Task directions: As you work through the listing below, copy each line exactly and drop the images.

━━━━━ Source records

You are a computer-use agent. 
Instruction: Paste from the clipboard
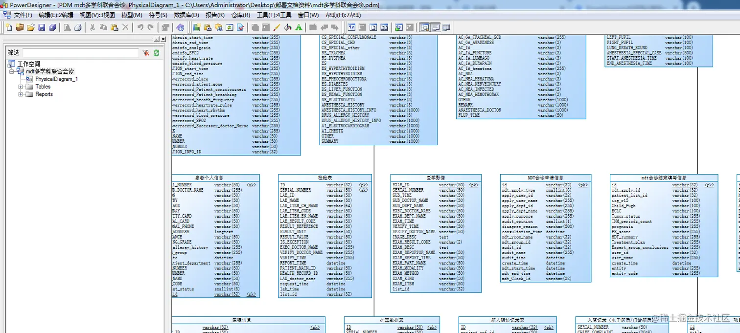(x=115, y=28)
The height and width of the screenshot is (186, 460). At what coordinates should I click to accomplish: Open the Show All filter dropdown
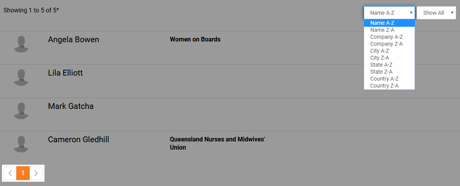[436, 13]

━━━━━━━━━━

Response to the task:
You are a computer-use agent. 
Instruction: Paste from the clipboard
(x=115, y=28)
The height and width of the screenshot is (186, 460). At what coordinates should I click to accomplish: Open the Show All filter dropdown
[436, 13]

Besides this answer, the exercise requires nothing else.